Why explore images to understand the opioid industry?

Since the beginning of the opioid crisis, cultural attitudes toward pain, disease, and drugs have been shaped by images – by photographs, charts, diagrams, maps, and other visual designs – as much as by words or numbers.

The OIDA Image Collection provides direct access to thousands of images from the UCSF-JHU Opioid Industry Documents Archive. Some images, like advertisements, were designed for the public, and others were purely for internal use. The collection juxtaposes refined corporate messaging for prescribers and consumers with unguarded internal communication, which often uses lighthearted and pop culture references despite the unfolding deadly crisis.
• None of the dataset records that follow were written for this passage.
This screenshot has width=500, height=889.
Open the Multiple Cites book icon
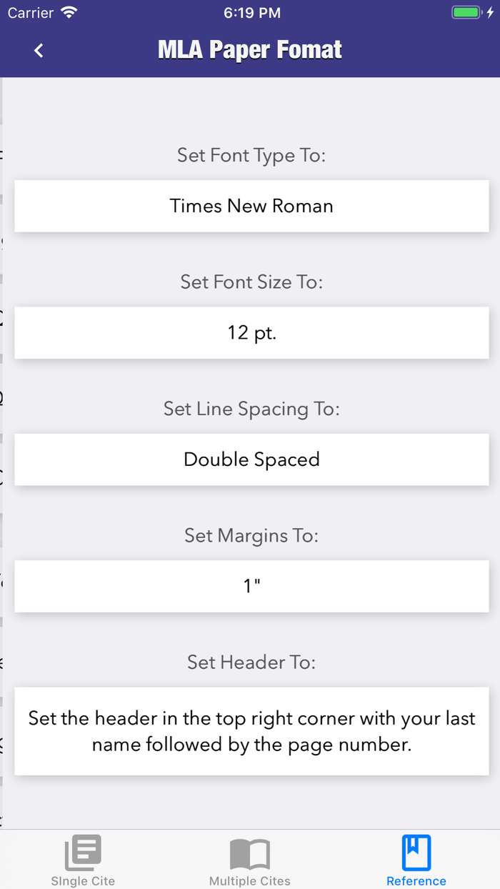pos(250,853)
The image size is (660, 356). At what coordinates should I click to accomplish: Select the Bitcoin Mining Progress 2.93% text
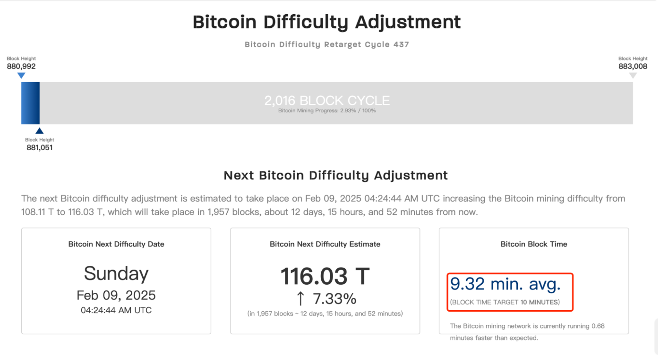click(327, 110)
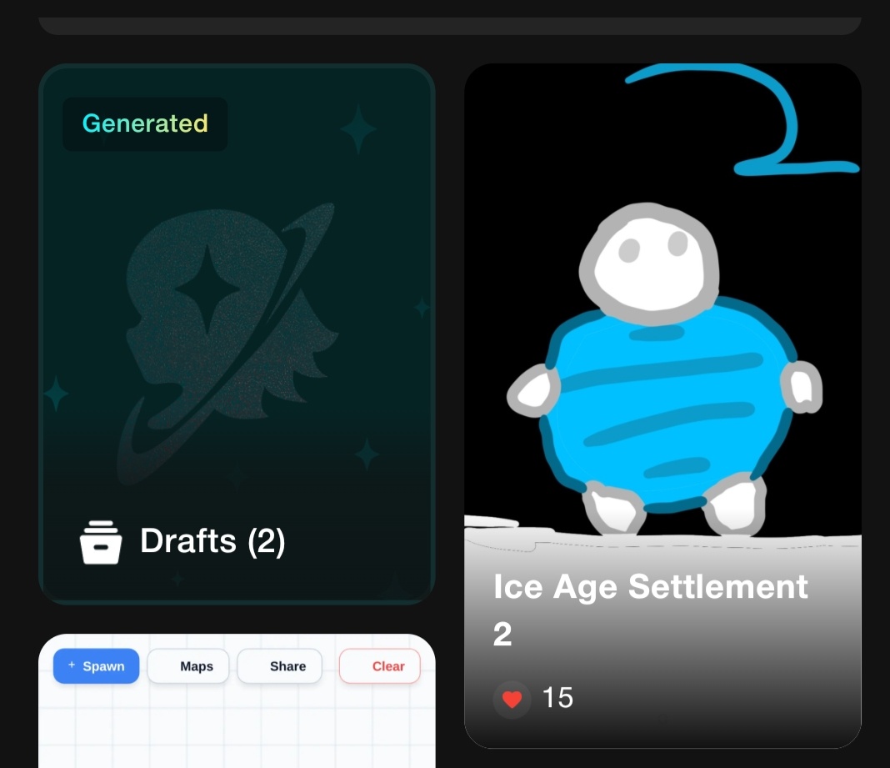Screen dimensions: 890x768
Task: Click the four-point star inside the head logo
Action: (208, 289)
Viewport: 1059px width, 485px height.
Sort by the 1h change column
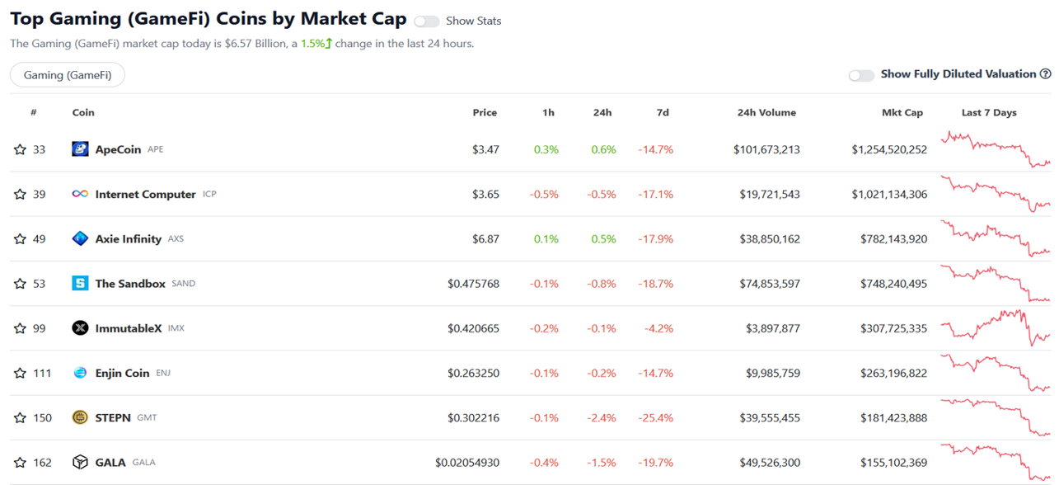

The images offer an unprecedented look at how opioids and their effects were represented or misrepresented to patients and prescribers, and more broadly how the drug crisis was imagined and perpetuated by the industry while it unfolded.

How to use the OIDA Image Collection

The OIDA Image Collection is meant to provide a variety of entry points to the larger document archive. Researchers can use a number of strategies to leverage the image collection:

  • Browse: The OIDA Image Collection homepage provides a random selection of images every time you visit the page. Click through subsequent pages of images to find those of interest.
  • Keyword Search: Use key terms to find images related to a particular research topic.
  • Filter: Use page filters to browse or search within image types, broader categories or themes, and specific OIDA collections.

Each image links back to its parent document in OIDA. We encourage all researchers to review the images in their original context.

The OIDA Image Collection is just one of many resources for visualizing, teaching with, and exploring the document archive.